Unfortunately, such behaviour damages the credibility of statistics as a whole. So worried has the UK Statistics Authority become about the effect on public trust that they have now just banned the pre-release of ONS statistics. Thus far ministers have taken it well but it is early days.

There is history here. Government has been known to put pressure on its statistical authority to try to get results more suited to its beliefs, or even to end the collection of certain embarrassing material altogether. Back in the Thatcher era, millions were removed from the official monthly jobless total by making regular small changes in what was defined as unemployment.

Not many people know this but, because the quality of statistics is so crucial, there is in Whitehall an Office for Statistics Regulation, headed by director general Ed Humpherson.

Part of the regulator’s job is to hold government departments to account and get them to back down when they do make claims which are not actually supported by the data. Though these rarely appear in public, this has resulted in some pretty searing letters flying across Whitehall.

But the job is bigger than this because ultimately the quality, trustworthiness and value of our national statistics is the responsibility of the regulatory body.

Statistics are an essential public asset, the lifeblood of democratic debate, and a driver of decisions — not just by government but by businesses, the media, individuals and community groups. So their preparation matters and this is why, last week, the department announced a public consultation on the relaunch and upgrading of the code of practice for official statistics.

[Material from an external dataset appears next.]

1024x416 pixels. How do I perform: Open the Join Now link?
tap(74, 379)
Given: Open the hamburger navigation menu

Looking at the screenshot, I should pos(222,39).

The document covers how statistical data should be collected, how its objectivity and reliability is maintained and does not fall victim to vested interests, how the data can be used and how those doing the work should be protected from external influences. It is a guide to how people should work and a shield to protect them while they do.

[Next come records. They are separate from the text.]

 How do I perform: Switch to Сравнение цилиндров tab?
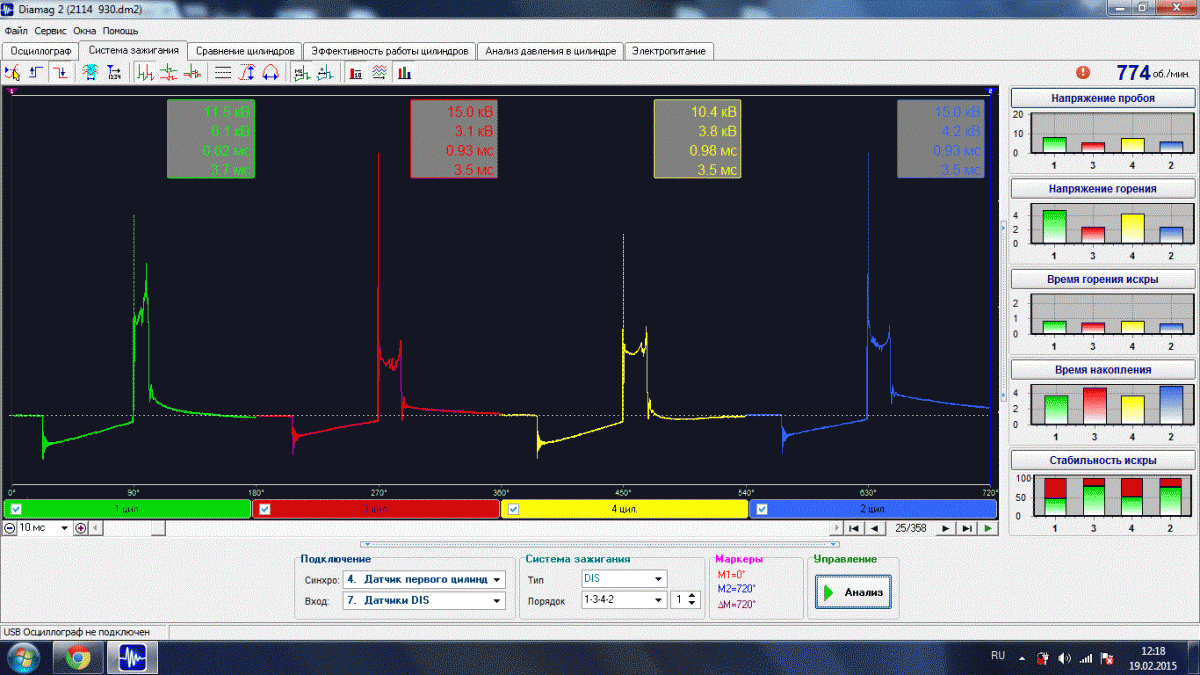point(245,50)
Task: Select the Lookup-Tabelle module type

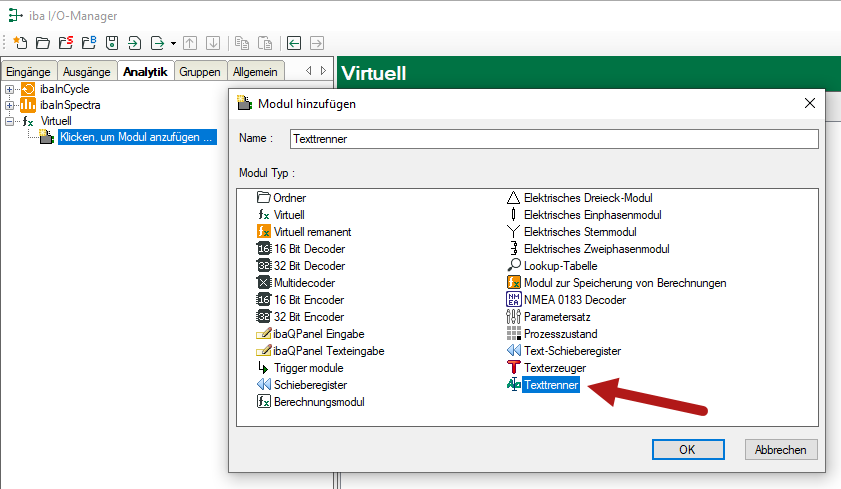Action: point(560,266)
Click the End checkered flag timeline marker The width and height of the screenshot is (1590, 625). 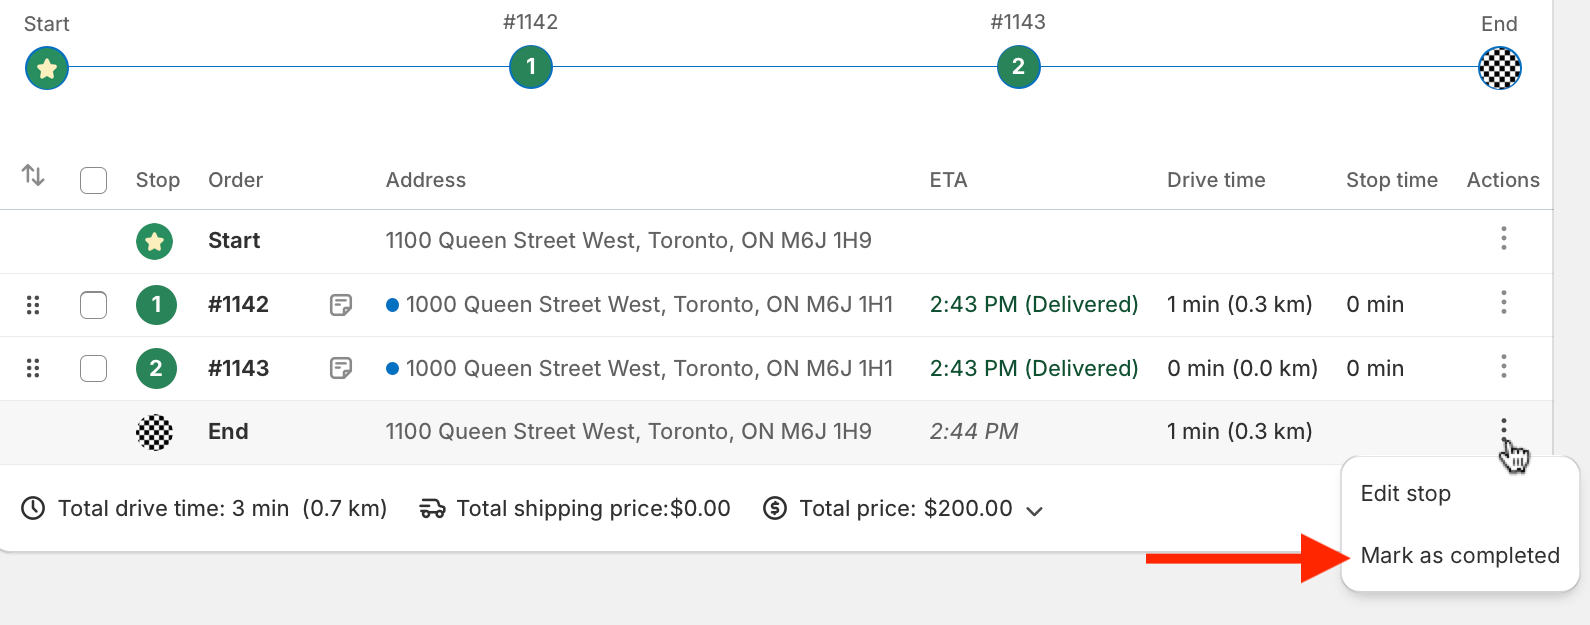[x=1499, y=68]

At its core it is about defending the integrity of those who do the work, and maintaining the integrity of what they do, being honest about the limitations of statistics and not pretending they are what they are not.

The fundamental purpose is to produce robust and reliable data which is also consistent and relevant to society. It is about creating an organisation which acts transparently and in the public interest while respecting the privacy of all the individuals and businesses. As such its guidance has applications well beyond Whitehall and could usefully be applied to private-sector data collection too.

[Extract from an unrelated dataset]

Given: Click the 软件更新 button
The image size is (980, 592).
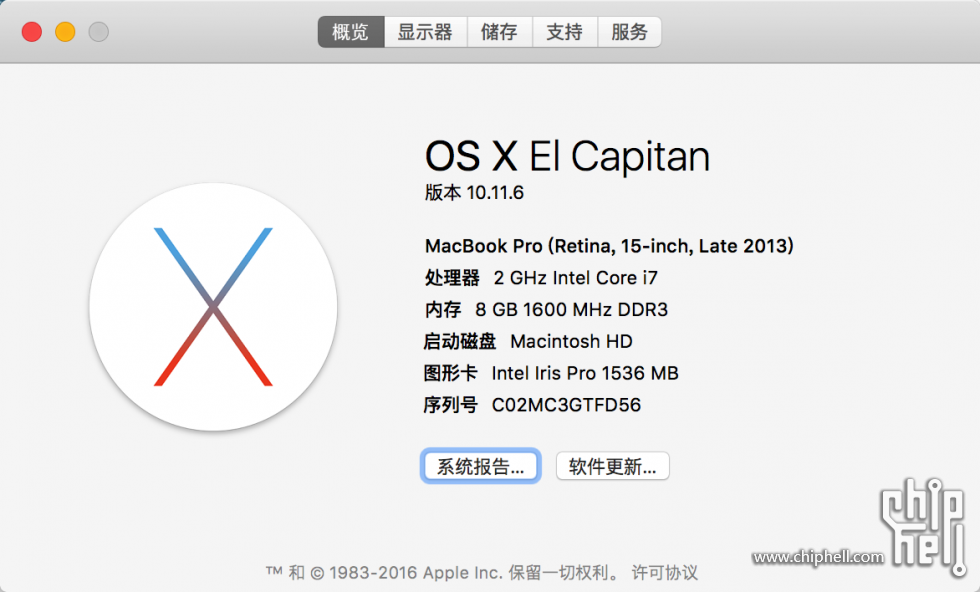Looking at the screenshot, I should tap(612, 466).
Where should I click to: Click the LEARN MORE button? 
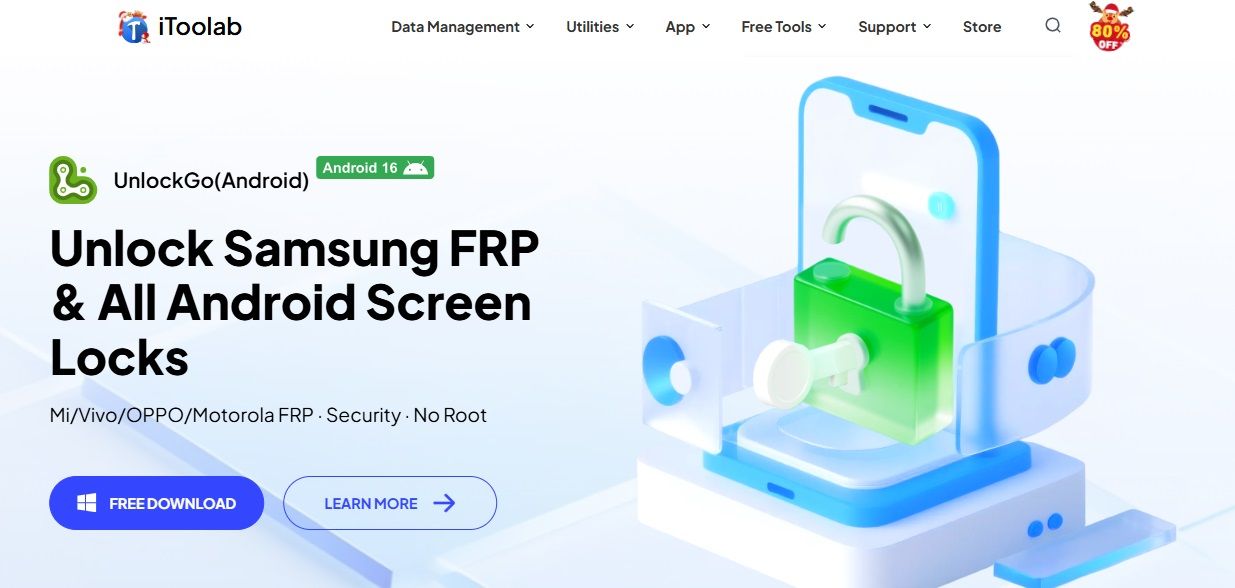[390, 503]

There is also a wider issue which again affects us all whether we understand it or not. The old way was where statisticians sourced and collected the data on which they worked — they sent out surveys and analysed the responses.

What has changed in recent times, however, is that the quality and speed of data collection by the private sector has grown out of all recognition.

Facebook, Google and Amazon obviously have huge amounts of information on their users and customers, but so too does Tesco via its store cards and logistics firms which can track parcels and taxi companies which know who is going where. What is called big data can deliver information about patterns which have never been obvious before.

The mining of this information to give insights into behaviours which can be turned to commercial advantage is now a major pre-occupation of business and one of the things which is going to define success and failure in future.

But this also significantly widens the pool of data potentially open to use by the Office for National Statistics so it is vital that equivalent standards of quality and integrity apply if trust is to be maintained.

So, statistics are as vital to society as all those other bits of infrastructure — water, electricity, broadband, sewers — that we take for granted and never think about until they don’t work. What goes wrong with statistics is that people lose trust in them.

What the regulator’s office is trying to do is show that truth does still matter. We have had the fake news and the rubbishing of experts and can already see that society does not function well in such circumstances. Humpherson with his code is part of the fightback.